Re: having issue removing a drive with a bad block

2018-04-15 Thread Chris Murphy
On Sun, Apr 15, 2018 at 10:33 PM, Chris Murphy  wrote:
> On Sun, Apr 15, 2018 at 7:45 PM, Alexander Zapatka
>  wrote:
>> thanks, Chris.  i have given a timeout of 300 to all the drives.  they
>> are all USB, all connected to an apollo lake based htpc.  then i
>> started the command again... the dmesg output is here from a few
>> minutes after i started the btrfs device remove command.
>> https://paste.ee/p/H1R0i.  no hopes, high or low, but i'm still
>> getting the same errors.  i'll let it run though the night tho, as it
>> doesn't seem to hurt anything other then slowly lock the system up.
>>
>> on a side note, all the USB drives are either powered or are connected
>> to a powered hub..  thanks again!
>
> That's 5 minutes.
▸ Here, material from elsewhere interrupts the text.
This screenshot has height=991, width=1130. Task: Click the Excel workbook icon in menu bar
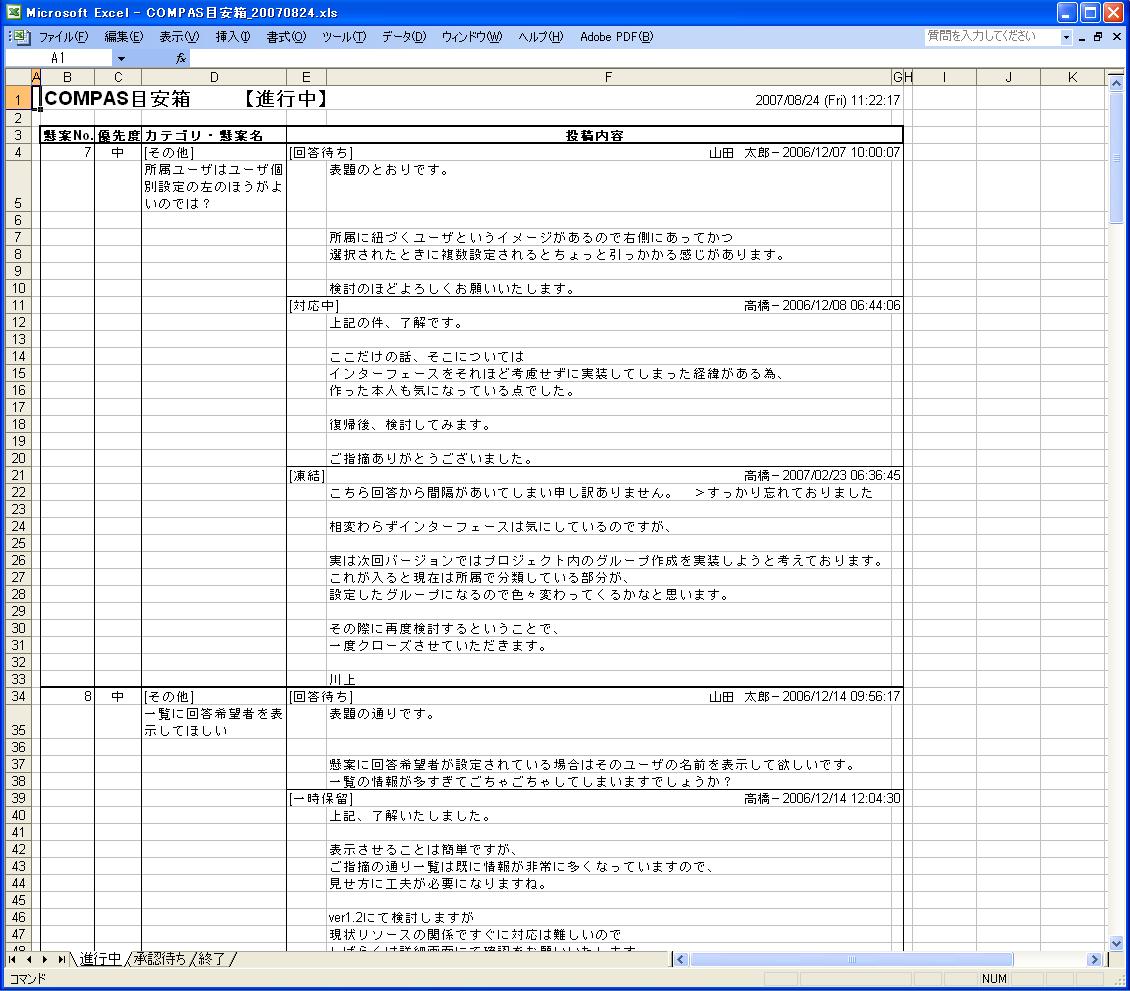[19, 37]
I'd say something is wrong/badly designed if it's
> not giving a clear error message inside of 1 minute but the
> manufacturers have apparently decided upwards of 180. I haven't heard
> of it taking longer than 180, but good grief.

Bad proof reading: That's 180 seconds.


-- 
Chris Murphy
--
To unsubscribe from this list: send the line "unsubscribe linux-btrfs" in
the body of a message to majord...@vger.kernel.org
More majordomo info at  http://vger.kernel.org/majordomo-info.html


Re: having issue removing a drive with a bad block

2018-04-15 Thread Chris Murphy
On Sun, Apr 15, 2018 at 7:45 PM, Alexander Zapatka
 wrote:
> thanks, Chris.  i have given a timeout of 300 to all the drives.  they
> are all USB, all connected to an apollo lake based htpc.  then i
> started the command again... the dmesg output is here from a few
> minutes after i started the btrfs device remove command.
> https://paste.ee/p/H1R0i.  no hopes, high or low, but i'm still
> getting the same errors.  i'll let it run though the night tho, as it
> doesn't seem to hurt anything other then slowly lock the system up.
>
> on a side note, all the USB drives are either powered or are connected
> to a powered hub..  thanks again!

That's 5 minutes. I'd say something is wrong/badly designed if it's
not giving a clear error message inside of 1 minute but the
manufacturers have apparently decided upwards of 180. I haven't heard
of it taking longer than 180, but good grief.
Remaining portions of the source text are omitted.